Background

Cervical cancer is the fourth most common and the third most lethal female malignancy worldwide [1]. Cervical cancer is caused by human papilloma virus (HPV) infection, which is one of the most powerful human carcinogens and has been implicated in several cancers, including uterine cervix, anorectum and oropharynx [2]. In addition to HPV infection, young age at first intercourse, multiple sexual partners, cigarette smoking, race, high parity, low socioeconomic status, and chronic immune suppression are also risk factors for cervical cancer [3].

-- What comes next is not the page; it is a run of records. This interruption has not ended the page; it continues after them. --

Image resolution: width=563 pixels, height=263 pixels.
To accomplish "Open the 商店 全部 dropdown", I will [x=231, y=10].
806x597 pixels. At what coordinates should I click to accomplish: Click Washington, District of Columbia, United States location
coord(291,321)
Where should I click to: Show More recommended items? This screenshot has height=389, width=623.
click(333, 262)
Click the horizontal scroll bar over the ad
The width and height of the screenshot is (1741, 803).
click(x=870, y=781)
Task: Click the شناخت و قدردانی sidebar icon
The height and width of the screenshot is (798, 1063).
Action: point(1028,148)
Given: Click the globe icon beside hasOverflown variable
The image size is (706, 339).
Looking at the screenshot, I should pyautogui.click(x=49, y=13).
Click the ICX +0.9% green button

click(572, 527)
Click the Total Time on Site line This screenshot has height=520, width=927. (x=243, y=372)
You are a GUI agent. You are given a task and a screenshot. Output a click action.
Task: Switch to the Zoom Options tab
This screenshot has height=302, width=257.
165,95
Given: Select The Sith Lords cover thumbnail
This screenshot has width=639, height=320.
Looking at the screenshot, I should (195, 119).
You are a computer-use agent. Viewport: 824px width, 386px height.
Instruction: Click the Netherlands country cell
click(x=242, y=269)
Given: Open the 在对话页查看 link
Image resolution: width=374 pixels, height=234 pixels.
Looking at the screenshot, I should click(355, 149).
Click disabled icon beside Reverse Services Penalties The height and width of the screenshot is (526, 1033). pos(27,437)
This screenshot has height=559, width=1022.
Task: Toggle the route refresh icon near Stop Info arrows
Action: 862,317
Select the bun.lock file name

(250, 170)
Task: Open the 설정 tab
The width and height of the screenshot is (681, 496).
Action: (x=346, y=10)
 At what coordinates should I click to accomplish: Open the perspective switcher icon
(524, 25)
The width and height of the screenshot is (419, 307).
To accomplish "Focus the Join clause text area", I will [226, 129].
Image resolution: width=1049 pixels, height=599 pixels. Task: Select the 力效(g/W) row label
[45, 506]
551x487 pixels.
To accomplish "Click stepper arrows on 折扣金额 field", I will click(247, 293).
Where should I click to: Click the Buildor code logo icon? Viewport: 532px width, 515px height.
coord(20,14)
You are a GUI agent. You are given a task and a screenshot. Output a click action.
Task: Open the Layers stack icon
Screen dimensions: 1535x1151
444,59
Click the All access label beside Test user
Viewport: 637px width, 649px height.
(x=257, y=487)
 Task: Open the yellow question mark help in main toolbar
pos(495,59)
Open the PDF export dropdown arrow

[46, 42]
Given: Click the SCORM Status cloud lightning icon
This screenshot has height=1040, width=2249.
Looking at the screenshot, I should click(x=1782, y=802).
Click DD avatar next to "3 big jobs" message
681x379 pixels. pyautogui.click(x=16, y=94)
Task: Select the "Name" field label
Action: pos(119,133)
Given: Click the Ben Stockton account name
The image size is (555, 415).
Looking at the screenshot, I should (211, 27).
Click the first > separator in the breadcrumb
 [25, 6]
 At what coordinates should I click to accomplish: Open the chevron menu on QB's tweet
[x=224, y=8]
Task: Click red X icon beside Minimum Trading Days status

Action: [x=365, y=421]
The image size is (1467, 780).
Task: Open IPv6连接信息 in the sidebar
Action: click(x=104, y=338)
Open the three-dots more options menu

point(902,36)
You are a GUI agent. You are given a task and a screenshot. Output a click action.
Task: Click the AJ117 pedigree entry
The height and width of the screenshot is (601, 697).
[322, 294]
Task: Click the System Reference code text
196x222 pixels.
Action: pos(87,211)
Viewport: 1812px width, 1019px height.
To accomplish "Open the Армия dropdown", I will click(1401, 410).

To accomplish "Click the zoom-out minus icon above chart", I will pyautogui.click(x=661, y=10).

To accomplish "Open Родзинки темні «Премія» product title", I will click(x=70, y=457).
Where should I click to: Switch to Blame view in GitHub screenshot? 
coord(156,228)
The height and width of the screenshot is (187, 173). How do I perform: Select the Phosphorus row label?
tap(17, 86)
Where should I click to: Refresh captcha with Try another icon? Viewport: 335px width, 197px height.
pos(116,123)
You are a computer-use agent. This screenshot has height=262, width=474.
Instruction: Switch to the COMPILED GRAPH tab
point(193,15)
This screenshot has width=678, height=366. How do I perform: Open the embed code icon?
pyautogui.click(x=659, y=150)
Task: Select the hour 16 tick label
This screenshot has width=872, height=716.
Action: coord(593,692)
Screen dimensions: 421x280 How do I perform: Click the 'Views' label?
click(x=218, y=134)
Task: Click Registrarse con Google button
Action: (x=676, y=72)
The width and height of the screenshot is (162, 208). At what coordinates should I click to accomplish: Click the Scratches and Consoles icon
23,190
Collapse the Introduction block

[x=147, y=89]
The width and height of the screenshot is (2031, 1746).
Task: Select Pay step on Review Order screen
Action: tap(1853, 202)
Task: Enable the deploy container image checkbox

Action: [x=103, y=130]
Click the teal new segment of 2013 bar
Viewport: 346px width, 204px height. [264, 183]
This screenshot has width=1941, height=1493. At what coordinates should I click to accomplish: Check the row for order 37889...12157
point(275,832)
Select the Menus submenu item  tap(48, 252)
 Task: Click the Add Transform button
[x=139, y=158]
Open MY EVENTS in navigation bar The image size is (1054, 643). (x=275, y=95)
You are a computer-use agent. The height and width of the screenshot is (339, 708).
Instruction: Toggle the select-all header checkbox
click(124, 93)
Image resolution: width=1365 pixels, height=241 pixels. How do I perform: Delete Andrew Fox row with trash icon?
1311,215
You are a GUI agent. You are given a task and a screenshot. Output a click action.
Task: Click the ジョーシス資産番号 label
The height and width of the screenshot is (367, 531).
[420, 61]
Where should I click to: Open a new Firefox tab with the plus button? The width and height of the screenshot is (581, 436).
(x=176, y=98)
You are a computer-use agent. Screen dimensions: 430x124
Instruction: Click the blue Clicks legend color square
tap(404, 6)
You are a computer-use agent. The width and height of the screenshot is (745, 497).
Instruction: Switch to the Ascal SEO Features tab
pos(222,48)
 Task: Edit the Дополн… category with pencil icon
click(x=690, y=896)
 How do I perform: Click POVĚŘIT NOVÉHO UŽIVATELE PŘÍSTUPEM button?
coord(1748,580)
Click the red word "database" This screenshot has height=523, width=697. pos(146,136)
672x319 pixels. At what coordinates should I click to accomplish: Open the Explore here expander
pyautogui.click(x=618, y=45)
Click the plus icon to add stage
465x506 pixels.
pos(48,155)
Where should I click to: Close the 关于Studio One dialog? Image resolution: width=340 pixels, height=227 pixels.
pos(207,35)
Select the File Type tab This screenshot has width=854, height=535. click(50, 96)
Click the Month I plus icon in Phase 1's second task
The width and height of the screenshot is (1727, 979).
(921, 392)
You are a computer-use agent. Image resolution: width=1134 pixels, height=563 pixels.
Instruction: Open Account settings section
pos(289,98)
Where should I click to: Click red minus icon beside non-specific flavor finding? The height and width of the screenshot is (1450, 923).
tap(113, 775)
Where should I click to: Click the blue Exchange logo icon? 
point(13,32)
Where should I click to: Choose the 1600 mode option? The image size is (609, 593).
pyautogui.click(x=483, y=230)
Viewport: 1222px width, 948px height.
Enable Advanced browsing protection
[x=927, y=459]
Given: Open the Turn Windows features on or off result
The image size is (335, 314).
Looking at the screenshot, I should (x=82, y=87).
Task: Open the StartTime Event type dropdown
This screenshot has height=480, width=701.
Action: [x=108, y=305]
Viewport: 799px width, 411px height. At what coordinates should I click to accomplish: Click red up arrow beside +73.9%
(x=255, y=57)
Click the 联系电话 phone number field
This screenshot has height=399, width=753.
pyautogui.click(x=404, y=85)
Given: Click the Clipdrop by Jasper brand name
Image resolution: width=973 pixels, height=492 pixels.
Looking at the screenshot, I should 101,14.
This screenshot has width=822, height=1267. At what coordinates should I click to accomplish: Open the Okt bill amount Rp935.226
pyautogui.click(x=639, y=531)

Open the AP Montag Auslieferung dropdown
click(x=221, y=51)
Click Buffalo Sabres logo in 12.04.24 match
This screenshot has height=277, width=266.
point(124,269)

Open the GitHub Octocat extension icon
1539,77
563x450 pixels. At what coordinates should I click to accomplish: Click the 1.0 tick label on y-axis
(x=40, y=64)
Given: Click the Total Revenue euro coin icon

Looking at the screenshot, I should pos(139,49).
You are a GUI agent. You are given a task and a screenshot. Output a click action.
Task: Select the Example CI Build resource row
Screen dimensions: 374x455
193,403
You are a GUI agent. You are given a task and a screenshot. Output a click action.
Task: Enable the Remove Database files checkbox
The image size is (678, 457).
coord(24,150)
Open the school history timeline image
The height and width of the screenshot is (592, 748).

Tobacco smoking is a strong risk factor for cervical neoplasia. Smoking status, duration, and intensity are associated with twofold increase in risk for high-grade cervical dysplasia and invasive carcinoma, independent of HPV infection [4]. Passive cigarette smoking, or secondhand smoke exposure is also considered a risk factor for cervical carcinogenesis, although related study results have been inconsistent. Su et al. reported a 1.7-fold increase in cervical cancer risk among those exposed to secondhand smoke, whereas Louie et al. concluded that passive smoking is not an independent risk factor for invasive cervical cancer in the absence of active smoking [5, 6].

Diabetes mellitus (DM), especially type 2 diabetes, is a major risk factor for many cancers. The association between endometrial cancer and diabetes is well-established, and some have shown weak correlations between ovarian cancer and diabetes [7, 8]. However, the relationship between cervical cancer incidence and type 2 diabetes remains unclear and relevant studies have been limited.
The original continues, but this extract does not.